ビルド環境はLinuxの場合、以下が推奨されています。また、Mac OS Xでもビルドできる様です。Windowsはサポートされていません。
- Ubuntu 12.04 64bit版
- 4GB RAM
- 20GB以上のHDD空き容量
今回はUbuntu 12.04 64bitで作業します。
必要なツール群をインストールします。
$ sudo apt-get install autoconf2.13 bison bzip2 ccache curl flex gawk gcc g++ g++-multilib git ia32-libs lib32ncurses5-dev lib32z1-dev libgl1-mesa-dev libx11-dev make
オフィシャルなドキュメントによれば場合によって以下のシンボリックリンクを作成するとなっていますが、私の環境では以前にAndroidをビルドできる環境にしたためか、すでにシンボリックリンクがありましたので、今回はこの手順を省いて進んでみました。
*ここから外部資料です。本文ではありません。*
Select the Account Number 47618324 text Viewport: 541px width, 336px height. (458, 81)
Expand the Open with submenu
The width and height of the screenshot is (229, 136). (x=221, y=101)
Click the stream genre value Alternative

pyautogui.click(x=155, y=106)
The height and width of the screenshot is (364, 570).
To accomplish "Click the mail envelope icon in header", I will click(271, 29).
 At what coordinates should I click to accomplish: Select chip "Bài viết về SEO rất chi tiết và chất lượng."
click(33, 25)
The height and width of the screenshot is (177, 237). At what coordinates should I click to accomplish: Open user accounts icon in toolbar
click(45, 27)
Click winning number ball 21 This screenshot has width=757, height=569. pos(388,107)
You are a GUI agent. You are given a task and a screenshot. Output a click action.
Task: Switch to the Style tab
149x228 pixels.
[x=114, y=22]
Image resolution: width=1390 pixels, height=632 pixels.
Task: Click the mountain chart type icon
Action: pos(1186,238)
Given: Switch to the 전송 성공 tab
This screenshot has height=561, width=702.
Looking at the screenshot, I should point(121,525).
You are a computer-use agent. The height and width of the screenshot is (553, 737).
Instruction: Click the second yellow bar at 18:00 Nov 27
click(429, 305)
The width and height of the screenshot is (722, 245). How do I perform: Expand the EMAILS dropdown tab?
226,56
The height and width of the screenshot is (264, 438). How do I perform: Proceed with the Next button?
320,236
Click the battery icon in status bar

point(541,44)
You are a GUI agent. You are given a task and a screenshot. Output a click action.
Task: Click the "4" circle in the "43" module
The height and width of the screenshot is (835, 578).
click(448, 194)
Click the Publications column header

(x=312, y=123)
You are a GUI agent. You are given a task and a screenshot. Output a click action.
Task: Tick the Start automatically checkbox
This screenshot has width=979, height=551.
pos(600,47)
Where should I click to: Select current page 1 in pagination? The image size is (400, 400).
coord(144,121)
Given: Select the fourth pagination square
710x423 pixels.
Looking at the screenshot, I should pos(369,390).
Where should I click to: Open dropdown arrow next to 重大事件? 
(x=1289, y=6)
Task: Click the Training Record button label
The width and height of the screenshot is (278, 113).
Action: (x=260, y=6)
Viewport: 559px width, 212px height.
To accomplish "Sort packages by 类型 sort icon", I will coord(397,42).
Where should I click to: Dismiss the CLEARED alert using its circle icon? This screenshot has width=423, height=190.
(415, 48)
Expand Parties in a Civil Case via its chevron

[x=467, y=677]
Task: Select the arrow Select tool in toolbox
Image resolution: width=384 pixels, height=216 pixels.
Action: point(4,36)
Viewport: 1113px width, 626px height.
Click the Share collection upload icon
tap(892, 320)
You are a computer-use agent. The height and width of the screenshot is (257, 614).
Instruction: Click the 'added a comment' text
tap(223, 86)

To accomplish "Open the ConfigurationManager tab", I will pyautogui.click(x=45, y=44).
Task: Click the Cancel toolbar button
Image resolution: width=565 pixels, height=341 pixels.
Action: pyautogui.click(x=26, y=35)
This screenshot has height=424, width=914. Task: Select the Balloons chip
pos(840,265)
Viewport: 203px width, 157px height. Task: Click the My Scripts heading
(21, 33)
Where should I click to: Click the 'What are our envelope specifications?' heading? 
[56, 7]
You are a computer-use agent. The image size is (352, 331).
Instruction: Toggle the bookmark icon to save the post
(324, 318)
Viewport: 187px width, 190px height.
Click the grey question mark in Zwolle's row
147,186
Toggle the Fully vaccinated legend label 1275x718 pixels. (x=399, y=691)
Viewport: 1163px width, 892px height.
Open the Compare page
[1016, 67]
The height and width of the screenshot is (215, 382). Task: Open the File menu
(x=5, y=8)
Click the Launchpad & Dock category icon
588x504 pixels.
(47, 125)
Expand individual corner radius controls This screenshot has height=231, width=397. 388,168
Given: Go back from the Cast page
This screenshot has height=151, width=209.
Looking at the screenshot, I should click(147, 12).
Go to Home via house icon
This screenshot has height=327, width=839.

$ sudo ln -s /usr/lib/i386-linux-gnu/libX11.so.6 /usr/lib/i386-linux-gnu/libX11.so $ sudo ln -s /usr/lib/i386-linux-gnu/mesa/libGL.so.1 /usr/lib/i386-linux-gnu/libGL.so
ソースを取得します。
$ git clone git://github.com/mozilla-b2g/B2G.git $ cd B2G
ビルド構成を設定します。今回はARMのエミュレータをビルドするのでemulatorを指定します。なお、引数を指定しなければサポートされるデバイスの一覧が表示されます。
$ ./config.sh
Usage: ./config.sh (device name)
Valid devices to configure are:
- galaxy-s2
- galaxy-nexus
- nexus-s
- nexus-s-4g
- otoro
- unagi
- inari
- keon
- pandaboard
- emulator
- emulator-x86
$ ./config.sh emulator
オフィシャルのドキュメントには書いてありませんでしたが、inariやkeonといったデバイスもサポートしているようです。
ここでソースが取得されます。かなり時間がかかりますので、しばらく待ちます。
ソースの取得が完了したら、ビルドします。なお、-jオプションで並列ビルド可能です。
$ ./build.sh -j4
無事ビルドが終わったらエミュレータを起動してみます。
$ ./run-emulator.sh
思ったよりすんなりいきました。数ヶ月前に行ったときはビルドが通りませんでしたが、開発が進んでいるようです。
今回はここまでにします。次回はPanda Boardで動かすことに挑戦しようと思います。